= Task description =
Locate every line in the records below that contains the word "upper" and copy each such line. Letter case counts.

= Extracted data entries =
•••

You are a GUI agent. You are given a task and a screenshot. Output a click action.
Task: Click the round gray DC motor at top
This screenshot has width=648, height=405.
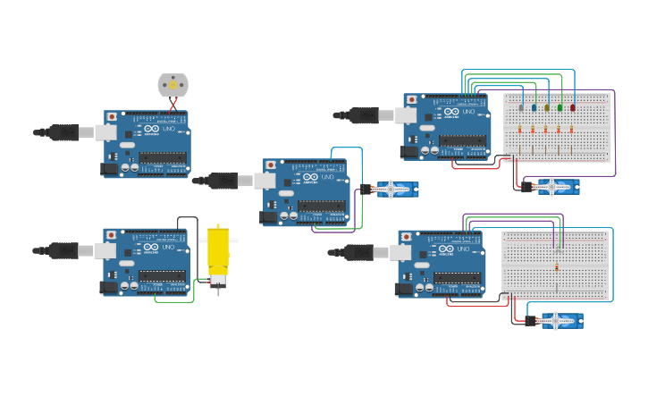173,85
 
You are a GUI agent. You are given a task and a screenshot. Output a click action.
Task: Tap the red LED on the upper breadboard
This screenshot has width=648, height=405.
573,107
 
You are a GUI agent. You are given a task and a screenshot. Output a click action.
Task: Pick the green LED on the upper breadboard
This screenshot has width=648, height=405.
560,107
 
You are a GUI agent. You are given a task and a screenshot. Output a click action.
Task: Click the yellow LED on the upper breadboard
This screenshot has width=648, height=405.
547,107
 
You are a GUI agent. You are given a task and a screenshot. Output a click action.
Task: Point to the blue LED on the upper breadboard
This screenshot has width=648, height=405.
534,107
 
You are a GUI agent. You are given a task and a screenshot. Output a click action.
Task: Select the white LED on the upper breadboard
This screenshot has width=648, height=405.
521,107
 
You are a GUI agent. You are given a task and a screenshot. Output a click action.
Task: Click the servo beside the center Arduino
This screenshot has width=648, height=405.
394,189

•••

= Expected answer =
Task: Tap the red LED on the upper breadboard
Task: Pick the green LED on the upper breadboard
Task: Click the yellow LED on the upper breadboard
Task: Point to the blue LED on the upper breadboard
Task: Select the white LED on the upper breadboard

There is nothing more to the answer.